Please respond with your thoughts UNLESS you heard the answer, then please keep it to yourself for a while OR hide it as a 'Spoiler'.

Cheers
FF

It seems intuitively obvious to me that you're right.

Rather than sand, think of a man holding a cannonball at the top of a structure, man, cannonball & structure all resting on super-sensitive scales. The moment he drops it from the top, it's no longer supported by the structure. The total weight, registered by the scales, will fall by a few kilos (from structure+man+cannonball to structure+man).

What happens afterwards doesn't change that t+1 'lighter' state of affairs, however transient.

Seems to me.

 

[Levo-Lon]

4mins 30 seconds for my eggs and lightly browned toast (can we say browned anymore?)
And Black pepper..can we say black pepper?
Or is it a pepper of colour..

So confusing these days just boiling an egg

 

[Globalti]

No change in the weight; the acceleration and freefall of the grains will be cancelled out by their energy as they hit the pile.

Immediately after you flip the glass there will be a tiny momentary loss of weight as the first grains go into freefall and as the hour ends a tiny gain in weight as the opposite happens.

 

[Fab Foodie]

An African Swallow?

Oh, I don't know....AAAAAaaaaarrrrrrrggggggggggggggggggghhhhhhhhhhhhhhhhhhhhhhhhhhhhhhhhhhhhhhhhhh

 

[MartinQ]

The impulse increases with height, but the time between impulses decreases.

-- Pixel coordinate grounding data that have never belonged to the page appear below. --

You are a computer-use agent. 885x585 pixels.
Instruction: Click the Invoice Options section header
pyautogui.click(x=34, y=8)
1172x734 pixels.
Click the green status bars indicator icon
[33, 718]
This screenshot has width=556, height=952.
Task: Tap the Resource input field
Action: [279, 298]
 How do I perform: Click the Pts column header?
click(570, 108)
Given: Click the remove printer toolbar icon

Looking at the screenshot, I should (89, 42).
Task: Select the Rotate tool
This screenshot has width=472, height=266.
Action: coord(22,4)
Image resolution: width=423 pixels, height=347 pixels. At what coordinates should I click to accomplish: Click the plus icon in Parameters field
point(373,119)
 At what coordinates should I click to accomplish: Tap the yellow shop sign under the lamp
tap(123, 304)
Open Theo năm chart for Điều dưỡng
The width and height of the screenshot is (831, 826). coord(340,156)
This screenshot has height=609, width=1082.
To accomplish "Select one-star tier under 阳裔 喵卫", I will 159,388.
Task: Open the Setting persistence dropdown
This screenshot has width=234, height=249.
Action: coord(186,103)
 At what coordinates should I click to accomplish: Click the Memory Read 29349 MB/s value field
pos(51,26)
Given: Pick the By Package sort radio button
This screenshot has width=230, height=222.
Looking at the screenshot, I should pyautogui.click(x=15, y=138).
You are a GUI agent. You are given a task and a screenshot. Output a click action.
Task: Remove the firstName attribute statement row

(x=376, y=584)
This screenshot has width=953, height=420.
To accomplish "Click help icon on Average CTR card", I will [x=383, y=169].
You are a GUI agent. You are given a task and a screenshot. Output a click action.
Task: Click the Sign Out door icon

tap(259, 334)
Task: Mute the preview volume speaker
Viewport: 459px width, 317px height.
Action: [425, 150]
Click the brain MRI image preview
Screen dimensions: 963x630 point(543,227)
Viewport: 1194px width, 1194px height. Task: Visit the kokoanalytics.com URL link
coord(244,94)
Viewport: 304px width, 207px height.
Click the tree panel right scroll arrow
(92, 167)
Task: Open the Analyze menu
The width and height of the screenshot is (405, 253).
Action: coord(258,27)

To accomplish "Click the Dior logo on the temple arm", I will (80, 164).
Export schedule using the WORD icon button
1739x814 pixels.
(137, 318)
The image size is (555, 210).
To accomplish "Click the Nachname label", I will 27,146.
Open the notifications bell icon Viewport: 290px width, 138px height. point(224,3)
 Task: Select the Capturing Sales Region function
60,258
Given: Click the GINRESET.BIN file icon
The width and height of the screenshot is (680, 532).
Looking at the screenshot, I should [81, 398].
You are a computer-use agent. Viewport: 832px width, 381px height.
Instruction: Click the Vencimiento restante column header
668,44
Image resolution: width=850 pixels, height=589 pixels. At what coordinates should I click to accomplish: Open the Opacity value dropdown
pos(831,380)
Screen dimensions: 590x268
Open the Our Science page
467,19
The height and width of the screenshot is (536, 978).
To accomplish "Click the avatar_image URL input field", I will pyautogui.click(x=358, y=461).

These cancel one another out, so the net effect is zero *but* there is a time dependence as the impulses start later but also finish later than the loss in weight as grains drop.

So there is an initial drop, then a period when the weight is net unchanged, then a final increase in weight recorded. The BBC explanation glosses over this.

The article linked upthread claims that there is also a net deceleration of change in height of the centre of mass of sand over time which results in a net increase in weight over the time of discharge of the sand, as I read it. Not sure I've understood that properly though.

If it was an hour timer, you'd have the same rate of sand hitting the bottom, but the velocity would be greater, so the impulse would be greater? The start and end points would be delayed because of a greater height, but the time interval when the sand would be descending would still be an hour?